Input for this task =>

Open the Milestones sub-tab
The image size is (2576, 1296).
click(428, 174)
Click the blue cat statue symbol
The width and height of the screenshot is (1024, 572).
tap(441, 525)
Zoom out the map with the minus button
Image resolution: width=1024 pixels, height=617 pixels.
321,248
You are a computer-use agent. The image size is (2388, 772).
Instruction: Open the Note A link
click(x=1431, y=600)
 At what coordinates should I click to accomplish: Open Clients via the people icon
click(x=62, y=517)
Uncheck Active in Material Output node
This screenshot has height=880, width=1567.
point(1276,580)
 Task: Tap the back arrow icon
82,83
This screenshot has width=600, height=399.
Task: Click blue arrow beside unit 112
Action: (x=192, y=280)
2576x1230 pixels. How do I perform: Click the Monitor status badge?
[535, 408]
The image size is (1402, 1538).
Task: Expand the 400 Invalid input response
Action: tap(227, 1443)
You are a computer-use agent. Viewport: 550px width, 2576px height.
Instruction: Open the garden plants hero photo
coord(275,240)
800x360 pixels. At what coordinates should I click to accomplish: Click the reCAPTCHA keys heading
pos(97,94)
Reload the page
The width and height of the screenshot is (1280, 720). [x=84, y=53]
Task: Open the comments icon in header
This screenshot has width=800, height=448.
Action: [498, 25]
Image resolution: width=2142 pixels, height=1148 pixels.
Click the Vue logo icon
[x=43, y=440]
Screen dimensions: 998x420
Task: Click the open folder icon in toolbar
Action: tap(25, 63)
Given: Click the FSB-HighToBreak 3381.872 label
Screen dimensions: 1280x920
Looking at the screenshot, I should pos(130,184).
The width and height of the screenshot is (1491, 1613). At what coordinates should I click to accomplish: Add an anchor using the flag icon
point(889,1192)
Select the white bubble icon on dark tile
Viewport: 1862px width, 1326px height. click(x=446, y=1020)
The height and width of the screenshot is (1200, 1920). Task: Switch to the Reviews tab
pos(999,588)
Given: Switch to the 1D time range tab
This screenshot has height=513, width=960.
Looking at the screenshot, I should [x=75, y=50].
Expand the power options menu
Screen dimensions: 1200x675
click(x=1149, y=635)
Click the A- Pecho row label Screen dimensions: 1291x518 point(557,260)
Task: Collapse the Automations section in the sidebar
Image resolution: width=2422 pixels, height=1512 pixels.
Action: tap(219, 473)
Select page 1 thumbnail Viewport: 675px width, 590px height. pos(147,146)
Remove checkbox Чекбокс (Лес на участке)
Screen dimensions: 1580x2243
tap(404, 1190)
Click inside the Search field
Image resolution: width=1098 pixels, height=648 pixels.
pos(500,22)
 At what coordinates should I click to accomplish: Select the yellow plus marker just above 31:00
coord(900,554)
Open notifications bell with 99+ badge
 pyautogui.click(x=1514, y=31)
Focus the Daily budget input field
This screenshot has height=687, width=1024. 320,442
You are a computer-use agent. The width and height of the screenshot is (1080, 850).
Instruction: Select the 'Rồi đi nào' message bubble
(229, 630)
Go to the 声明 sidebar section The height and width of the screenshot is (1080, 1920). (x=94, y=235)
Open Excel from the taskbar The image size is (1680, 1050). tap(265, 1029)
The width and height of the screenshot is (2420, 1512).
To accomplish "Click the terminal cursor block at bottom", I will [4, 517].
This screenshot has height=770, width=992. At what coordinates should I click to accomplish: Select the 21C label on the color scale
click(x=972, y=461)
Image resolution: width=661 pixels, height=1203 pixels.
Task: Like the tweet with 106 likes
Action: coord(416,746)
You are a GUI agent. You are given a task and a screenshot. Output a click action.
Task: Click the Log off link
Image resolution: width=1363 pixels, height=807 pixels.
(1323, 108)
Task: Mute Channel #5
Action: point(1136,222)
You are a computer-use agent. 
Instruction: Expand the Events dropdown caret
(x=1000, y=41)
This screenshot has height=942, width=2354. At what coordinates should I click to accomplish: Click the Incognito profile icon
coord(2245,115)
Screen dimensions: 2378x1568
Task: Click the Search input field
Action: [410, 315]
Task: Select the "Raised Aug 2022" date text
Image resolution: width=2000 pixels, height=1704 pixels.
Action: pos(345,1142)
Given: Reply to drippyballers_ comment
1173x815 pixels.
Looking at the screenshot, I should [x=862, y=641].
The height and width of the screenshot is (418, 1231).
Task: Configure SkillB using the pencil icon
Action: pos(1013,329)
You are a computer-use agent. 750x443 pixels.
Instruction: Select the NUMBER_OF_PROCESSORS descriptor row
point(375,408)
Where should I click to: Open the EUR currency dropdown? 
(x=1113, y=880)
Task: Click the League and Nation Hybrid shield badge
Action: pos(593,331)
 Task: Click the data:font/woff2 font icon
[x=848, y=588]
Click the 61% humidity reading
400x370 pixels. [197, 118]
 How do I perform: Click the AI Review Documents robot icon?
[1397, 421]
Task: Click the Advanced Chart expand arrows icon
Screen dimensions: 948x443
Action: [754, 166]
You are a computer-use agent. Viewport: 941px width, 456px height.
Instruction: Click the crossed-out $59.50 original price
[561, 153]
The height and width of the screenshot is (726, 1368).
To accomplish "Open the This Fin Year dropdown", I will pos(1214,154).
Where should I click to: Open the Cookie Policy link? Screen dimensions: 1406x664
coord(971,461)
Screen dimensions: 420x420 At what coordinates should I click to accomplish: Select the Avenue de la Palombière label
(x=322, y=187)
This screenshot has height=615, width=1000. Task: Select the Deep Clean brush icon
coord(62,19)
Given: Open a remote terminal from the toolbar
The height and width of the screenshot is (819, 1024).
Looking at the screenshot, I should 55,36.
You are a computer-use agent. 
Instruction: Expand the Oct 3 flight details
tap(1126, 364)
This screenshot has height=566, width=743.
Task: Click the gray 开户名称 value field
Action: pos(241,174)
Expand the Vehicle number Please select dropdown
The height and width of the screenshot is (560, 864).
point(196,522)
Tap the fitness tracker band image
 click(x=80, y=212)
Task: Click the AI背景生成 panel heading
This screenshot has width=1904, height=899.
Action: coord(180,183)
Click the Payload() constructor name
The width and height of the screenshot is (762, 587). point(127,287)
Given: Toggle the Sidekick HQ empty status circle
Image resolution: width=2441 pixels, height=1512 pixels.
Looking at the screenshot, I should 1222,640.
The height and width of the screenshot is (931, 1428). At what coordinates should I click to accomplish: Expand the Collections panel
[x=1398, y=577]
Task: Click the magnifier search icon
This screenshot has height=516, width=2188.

Challenge => Reproduce verbatim every row from the line containing "You are a computer-use agent. The image" down to the line containing "Looking at the screenshot, I should pos(130,184).", both included.

Right answer =>
You are a computer-use agent. The image size is (2388, 772).
Instruction: Open the Note A link
click(x=1431, y=600)
 At what coordinates should I click to accomplish: Open Clients via the people icon
click(x=62, y=517)
Uncheck Active in Material Output node
This screenshot has height=880, width=1567.
point(1276,580)
 Task: Tap the back arrow icon
82,83
This screenshot has width=600, height=399.
Task: Click blue arrow beside unit 112
Action: (x=192, y=280)
2576x1230 pixels. How do I perform: Click the Monitor status badge?
[535, 408]
The image size is (1402, 1538).
Task: Expand the 400 Invalid input response
Action: tap(227, 1443)
You are a computer-use agent. Viewport: 550px width, 2576px height.
Instruction: Open the garden plants hero photo
coord(275,240)
800x360 pixels. At what coordinates should I click to accomplish: Click the reCAPTCHA keys heading
pos(97,94)
Reload the page
The width and height of the screenshot is (1280, 720). [x=84, y=53]
Task: Open the comments icon in header
This screenshot has width=800, height=448.
Action: [498, 25]
Image resolution: width=2142 pixels, height=1148 pixels.
Click the Vue logo icon
[x=43, y=440]
Screen dimensions: 998x420
Task: Click the open folder icon in toolbar
Action: tap(25, 63)
Given: Click the FSB-HighToBreak 3381.872 label
Screen dimensions: 1280x920
Looking at the screenshot, I should pos(130,184).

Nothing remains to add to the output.